Collection entries:
-- Start --

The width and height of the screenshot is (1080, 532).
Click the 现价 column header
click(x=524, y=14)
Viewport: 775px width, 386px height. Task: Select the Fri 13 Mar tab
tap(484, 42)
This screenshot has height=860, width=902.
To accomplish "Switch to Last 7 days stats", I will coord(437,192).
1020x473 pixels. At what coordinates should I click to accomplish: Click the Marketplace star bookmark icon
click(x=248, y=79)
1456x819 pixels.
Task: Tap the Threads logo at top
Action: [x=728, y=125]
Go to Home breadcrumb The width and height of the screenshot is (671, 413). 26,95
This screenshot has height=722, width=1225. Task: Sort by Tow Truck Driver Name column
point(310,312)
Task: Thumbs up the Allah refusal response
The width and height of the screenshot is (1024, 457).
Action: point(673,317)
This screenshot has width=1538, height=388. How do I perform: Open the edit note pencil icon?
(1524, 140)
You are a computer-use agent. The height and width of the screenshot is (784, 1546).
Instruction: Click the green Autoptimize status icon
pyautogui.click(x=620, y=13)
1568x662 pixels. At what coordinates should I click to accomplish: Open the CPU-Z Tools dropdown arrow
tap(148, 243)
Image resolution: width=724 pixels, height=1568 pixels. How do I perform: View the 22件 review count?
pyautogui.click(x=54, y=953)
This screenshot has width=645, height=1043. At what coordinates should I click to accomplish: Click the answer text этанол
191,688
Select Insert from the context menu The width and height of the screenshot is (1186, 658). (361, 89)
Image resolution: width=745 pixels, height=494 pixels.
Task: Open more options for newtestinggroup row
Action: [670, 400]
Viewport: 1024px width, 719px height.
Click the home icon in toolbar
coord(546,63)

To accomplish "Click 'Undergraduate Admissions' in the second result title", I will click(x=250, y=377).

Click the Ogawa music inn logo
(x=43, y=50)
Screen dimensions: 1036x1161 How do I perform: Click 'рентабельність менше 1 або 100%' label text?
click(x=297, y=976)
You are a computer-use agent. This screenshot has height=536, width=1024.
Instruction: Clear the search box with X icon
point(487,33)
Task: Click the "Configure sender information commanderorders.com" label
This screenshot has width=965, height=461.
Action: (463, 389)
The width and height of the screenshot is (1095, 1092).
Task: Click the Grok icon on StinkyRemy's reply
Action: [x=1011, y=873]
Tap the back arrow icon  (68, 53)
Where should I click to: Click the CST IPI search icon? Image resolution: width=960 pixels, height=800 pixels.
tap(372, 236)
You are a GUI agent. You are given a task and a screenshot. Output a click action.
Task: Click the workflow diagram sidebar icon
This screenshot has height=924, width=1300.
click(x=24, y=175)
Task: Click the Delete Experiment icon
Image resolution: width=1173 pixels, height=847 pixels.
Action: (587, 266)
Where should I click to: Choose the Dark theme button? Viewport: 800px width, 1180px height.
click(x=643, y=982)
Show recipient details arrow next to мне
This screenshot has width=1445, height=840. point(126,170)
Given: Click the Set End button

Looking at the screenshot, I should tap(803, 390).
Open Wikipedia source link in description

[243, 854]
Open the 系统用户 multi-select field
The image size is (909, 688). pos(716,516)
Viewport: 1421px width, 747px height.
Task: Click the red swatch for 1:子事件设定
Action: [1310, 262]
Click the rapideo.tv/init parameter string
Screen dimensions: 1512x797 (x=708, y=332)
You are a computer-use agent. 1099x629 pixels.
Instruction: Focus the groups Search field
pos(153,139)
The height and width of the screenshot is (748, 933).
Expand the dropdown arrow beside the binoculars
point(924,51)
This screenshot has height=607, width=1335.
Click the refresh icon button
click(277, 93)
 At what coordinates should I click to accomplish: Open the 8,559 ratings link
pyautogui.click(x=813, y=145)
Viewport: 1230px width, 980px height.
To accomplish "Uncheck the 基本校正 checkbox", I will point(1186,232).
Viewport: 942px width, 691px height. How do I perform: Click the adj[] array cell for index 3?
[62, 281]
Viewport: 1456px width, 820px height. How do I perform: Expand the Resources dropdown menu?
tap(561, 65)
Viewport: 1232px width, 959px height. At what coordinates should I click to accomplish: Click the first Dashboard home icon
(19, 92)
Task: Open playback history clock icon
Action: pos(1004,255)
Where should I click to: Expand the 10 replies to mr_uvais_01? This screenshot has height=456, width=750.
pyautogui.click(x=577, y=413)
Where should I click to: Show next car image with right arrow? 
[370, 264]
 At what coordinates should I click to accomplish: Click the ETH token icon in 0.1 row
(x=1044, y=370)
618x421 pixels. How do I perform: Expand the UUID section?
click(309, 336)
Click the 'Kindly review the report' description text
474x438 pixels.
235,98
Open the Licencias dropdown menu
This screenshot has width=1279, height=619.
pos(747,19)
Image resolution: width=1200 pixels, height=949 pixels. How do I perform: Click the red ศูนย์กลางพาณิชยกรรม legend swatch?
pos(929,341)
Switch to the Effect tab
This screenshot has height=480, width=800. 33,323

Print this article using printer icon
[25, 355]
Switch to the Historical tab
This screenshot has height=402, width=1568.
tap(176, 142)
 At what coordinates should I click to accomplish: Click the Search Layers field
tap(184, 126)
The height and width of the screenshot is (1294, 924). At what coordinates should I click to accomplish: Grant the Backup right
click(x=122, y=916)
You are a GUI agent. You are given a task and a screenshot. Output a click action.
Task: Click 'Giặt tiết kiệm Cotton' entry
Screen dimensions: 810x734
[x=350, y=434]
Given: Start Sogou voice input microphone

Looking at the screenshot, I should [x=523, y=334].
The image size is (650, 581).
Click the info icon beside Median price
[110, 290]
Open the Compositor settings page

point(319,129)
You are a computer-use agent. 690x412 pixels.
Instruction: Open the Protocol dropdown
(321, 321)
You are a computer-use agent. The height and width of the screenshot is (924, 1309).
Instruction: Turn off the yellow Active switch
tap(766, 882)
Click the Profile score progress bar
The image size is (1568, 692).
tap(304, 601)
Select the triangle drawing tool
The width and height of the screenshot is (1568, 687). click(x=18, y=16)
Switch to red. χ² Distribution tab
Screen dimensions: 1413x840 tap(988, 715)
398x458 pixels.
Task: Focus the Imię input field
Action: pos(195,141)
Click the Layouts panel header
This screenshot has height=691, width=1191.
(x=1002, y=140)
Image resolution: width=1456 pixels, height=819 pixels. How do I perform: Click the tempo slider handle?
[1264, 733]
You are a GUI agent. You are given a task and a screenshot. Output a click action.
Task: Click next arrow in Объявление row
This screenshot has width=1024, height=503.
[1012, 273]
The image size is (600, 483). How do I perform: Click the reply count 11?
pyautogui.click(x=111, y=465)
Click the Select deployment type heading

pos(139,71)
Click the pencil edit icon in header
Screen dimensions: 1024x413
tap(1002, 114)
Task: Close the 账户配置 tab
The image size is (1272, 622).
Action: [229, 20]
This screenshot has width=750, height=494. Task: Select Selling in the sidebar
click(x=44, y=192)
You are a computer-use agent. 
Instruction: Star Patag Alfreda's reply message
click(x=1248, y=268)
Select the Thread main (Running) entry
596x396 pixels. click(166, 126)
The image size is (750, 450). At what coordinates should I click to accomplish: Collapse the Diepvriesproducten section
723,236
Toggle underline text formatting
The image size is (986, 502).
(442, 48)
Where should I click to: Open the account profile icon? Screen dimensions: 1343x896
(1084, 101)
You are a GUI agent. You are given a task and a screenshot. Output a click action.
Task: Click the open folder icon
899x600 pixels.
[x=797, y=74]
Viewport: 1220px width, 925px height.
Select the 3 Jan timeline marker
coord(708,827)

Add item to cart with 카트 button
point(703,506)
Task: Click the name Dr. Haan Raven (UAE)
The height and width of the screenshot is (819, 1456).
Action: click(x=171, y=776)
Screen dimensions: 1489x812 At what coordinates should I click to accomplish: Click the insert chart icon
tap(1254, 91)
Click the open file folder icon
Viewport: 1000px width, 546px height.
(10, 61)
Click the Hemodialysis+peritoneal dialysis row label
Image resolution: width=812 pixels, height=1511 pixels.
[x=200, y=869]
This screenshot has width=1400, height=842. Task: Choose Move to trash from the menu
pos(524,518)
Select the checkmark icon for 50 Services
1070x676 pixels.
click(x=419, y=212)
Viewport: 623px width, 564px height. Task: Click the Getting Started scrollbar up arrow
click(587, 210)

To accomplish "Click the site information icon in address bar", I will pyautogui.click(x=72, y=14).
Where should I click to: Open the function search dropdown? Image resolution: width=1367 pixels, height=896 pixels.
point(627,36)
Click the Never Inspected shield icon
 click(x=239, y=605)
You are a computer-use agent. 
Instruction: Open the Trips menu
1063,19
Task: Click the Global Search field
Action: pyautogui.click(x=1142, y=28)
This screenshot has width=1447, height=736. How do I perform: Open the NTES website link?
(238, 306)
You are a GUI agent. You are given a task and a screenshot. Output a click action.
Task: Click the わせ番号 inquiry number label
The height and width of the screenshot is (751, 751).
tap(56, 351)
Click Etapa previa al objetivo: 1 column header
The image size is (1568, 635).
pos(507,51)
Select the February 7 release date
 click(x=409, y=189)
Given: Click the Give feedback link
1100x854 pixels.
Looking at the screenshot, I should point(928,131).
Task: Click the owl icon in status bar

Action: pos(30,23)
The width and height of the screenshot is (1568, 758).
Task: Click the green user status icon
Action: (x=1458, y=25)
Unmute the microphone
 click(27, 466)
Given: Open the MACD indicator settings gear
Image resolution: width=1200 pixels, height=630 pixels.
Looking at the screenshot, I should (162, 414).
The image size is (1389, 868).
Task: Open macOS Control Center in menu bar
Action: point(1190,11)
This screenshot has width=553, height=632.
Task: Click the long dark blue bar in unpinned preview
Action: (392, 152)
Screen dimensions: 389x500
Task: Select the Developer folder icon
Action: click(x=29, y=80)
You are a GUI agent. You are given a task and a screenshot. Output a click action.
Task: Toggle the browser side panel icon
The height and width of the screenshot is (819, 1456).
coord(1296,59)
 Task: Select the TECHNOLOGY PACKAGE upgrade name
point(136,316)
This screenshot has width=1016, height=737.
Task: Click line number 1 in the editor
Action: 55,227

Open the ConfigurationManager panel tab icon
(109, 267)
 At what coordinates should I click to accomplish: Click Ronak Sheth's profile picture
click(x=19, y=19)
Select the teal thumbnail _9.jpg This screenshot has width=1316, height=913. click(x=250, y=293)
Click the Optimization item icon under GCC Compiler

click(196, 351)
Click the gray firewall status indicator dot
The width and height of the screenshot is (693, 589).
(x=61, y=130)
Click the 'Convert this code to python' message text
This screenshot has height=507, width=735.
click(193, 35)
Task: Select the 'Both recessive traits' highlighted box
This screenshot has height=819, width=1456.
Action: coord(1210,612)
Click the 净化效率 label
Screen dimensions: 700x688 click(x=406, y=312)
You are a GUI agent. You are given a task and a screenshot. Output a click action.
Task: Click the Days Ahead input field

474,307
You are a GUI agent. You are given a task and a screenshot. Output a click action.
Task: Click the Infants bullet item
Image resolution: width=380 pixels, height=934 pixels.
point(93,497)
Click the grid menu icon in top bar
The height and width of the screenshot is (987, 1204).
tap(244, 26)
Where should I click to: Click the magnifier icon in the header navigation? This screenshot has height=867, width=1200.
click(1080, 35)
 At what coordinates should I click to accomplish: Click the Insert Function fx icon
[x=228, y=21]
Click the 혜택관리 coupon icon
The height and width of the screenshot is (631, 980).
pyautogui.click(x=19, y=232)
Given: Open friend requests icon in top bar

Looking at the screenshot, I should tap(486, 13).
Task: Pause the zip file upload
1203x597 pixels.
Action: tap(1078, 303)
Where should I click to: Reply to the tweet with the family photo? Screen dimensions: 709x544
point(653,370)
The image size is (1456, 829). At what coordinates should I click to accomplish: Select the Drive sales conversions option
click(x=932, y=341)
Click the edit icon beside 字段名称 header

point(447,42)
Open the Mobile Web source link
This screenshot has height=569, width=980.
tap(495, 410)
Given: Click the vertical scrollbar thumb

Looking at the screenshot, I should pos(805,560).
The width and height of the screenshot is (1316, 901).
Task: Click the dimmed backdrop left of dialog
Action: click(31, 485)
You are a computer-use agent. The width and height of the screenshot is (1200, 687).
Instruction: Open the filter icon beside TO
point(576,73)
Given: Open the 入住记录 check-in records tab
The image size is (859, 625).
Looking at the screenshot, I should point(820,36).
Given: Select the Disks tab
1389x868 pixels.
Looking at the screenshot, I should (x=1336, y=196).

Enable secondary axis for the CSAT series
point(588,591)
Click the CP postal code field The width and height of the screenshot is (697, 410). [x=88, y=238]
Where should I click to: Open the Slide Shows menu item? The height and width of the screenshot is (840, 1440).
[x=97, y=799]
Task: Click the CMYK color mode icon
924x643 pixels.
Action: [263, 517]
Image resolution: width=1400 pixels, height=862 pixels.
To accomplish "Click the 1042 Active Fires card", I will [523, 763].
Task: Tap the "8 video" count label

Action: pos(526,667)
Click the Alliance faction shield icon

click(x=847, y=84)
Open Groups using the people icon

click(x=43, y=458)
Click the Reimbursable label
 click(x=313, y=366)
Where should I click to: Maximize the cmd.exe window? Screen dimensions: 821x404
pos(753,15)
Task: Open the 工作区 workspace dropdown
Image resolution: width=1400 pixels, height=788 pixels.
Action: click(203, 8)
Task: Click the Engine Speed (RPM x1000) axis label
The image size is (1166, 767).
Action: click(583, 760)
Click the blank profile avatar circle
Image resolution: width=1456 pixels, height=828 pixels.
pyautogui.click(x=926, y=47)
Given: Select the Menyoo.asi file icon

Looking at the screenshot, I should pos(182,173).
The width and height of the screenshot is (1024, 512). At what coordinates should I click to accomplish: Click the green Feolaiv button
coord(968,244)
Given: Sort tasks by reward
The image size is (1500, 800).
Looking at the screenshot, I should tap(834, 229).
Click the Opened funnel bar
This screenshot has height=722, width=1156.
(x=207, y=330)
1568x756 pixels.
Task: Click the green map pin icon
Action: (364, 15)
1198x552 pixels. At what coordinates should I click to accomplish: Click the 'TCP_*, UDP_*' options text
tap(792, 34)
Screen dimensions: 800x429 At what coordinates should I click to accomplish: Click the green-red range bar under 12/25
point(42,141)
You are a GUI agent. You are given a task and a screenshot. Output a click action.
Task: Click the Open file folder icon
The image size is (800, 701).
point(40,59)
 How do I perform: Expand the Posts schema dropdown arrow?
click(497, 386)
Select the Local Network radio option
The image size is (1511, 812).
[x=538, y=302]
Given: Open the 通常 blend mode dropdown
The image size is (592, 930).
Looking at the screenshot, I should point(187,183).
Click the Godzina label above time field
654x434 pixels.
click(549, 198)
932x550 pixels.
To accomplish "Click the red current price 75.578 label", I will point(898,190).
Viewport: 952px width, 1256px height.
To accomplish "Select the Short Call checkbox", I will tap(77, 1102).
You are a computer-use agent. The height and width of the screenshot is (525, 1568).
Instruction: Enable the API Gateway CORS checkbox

-- End --

Rewrite the items from the line containing "Viewport: 942px width, 691px" down through the line containing "Action: pos(1004,255)", changing "Resources" to "Support" and keeping everything else the same.

* _The response_:
Viewport: 942px width, 691px height. How do I perform: Click the adj[] array cell for index 3?
[62, 281]
Viewport: 1456px width, 820px height. How do I perform: Expand the Support dropdown menu?
tap(561, 65)
Viewport: 1232px width, 959px height. At what coordinates should I click to accomplish: Click the first Dashboard home icon
(19, 92)
Task: Open playback history clock icon
Action: pos(1004,255)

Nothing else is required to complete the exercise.